My mom and dad knew how much we wanted children and when Nathaniel couldn't take me, my dad didn't want me driving by myself so he would come here, and pick me up at 4 o'clock in the morning and he would, I would drive down, and he would sit with me in the waiting room and keep me company, and then he would drive me back, well he would drive back so that I could sleep, like just we, our parents really were wonderful and supportive, I mean we couldn't have asked for better parents.

However, not all family and friends were perceived to be supportive and as a result couples were selective in whom they disclosed HIV and fertility information to. One couple, anticipating a negative reaction, misled the woman's family as to the reason they were travelling all the way to London for fertility treatment. They only revealed the true reason, his HIV status, after she had become pregnant.

Interviewer: So at this point people started to know that you were HIV positive

Marjorie: Yes, we told my mom and then I guess…

Interviewer: Were they supportive? Was your family?

Marjorie: Oh, my parents flipped off the roof because I was pregnant.

Interviewer: Right.

Marjorie: And they didn't know any of this. They thought I was going to London because I…

Harvey: To visit the queen.

Marjorie: No, because I had found a great fertility doctor and…

Interviewer: So they thought you were going for fertility because they thought you couldn't get pregnant?

Marjorie: They thought Harvey had a low sperm count.

Harvey: Is that what you told them?

Marjorie: Yeah. And then…did I ever tell you that? Well I had to explain it somehow because it's not my…it's not my secret to tell.

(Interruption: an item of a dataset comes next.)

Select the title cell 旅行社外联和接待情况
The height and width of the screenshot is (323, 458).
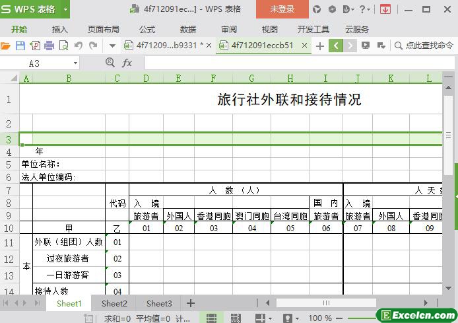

Again, the reaction of familial and friendship networks ranged from overwhelming support to outright rejection. Knowledge of the procedure and its relative safety informed peoples' understanding of the process and also increased the support from friends and family members. Participants identified support from all parties involved in the pregnancy process as important - from the HCPs involved with testing and monitoring the pregnancy to the support of families and friends who provided care and guidance during and after the pregnancy. The varying levels of support often depended greatly on their level of HIV disclosure. A few couples did it all on their own – dealt with the stress of travel, high cost, failed pregnancies – because they were not comfortable disclosing their HIV status. Other couples, often politically and socially involved with various haemophilia associations, gained the support of those around them. The couples who were open about their HIV status were also more likely to act as mentors and sources of information for other couples in their situation.

Stigma and Secrecy

The ongoing stigma surrounding HIV, and more specifically in this study, around HIV-discordant couples, was one of the key issues identified. Stigma had a profound affect on all components of the decision-making that surrounds the pregnancy process – motivation, knowledge, access and support. Men who were infected with HIV through blood products – often perceived as ‘innocent victims’ – experienced stigma differently than those infected through sexual contact or injection drug use and this could have resulted in increased support from some HCPs and family members.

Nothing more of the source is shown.